Excerpt from a dataset

#####

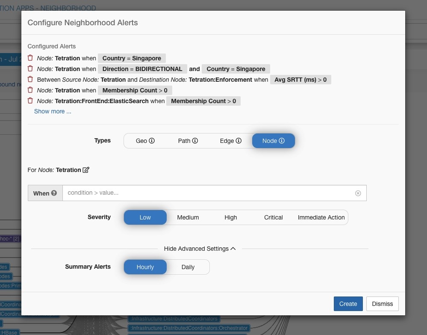Show more configured alerts
Image resolution: width=427 pixels, height=335 pixels.
[x=52, y=111]
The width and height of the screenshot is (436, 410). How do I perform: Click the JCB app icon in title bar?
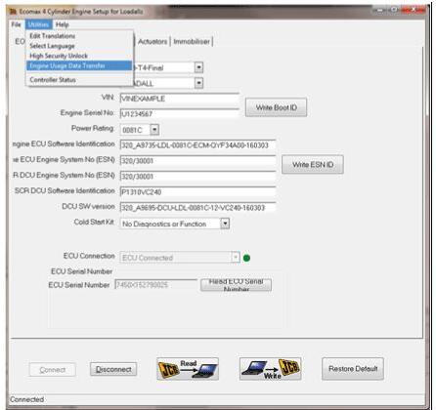click(x=13, y=12)
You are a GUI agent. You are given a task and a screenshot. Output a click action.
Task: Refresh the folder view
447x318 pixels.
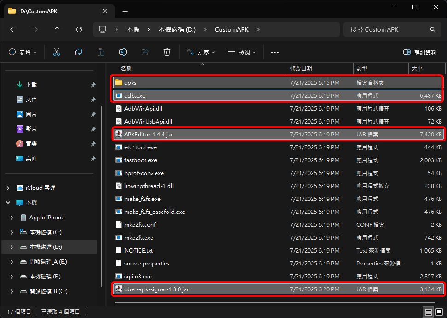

#####

Retype the records above word for word, leaving out the pictures.

Show more configured alerts
Image resolution: width=427 pixels, height=335 pixels.
[x=52, y=111]
The width and height of the screenshot is (436, 410). How do I perform: Click the JCB app icon in title bar?
click(x=13, y=12)
You are a GUI agent. You are given a task and a screenshot. Output a click action.
Task: Refresh the folder view
447x318 pixels.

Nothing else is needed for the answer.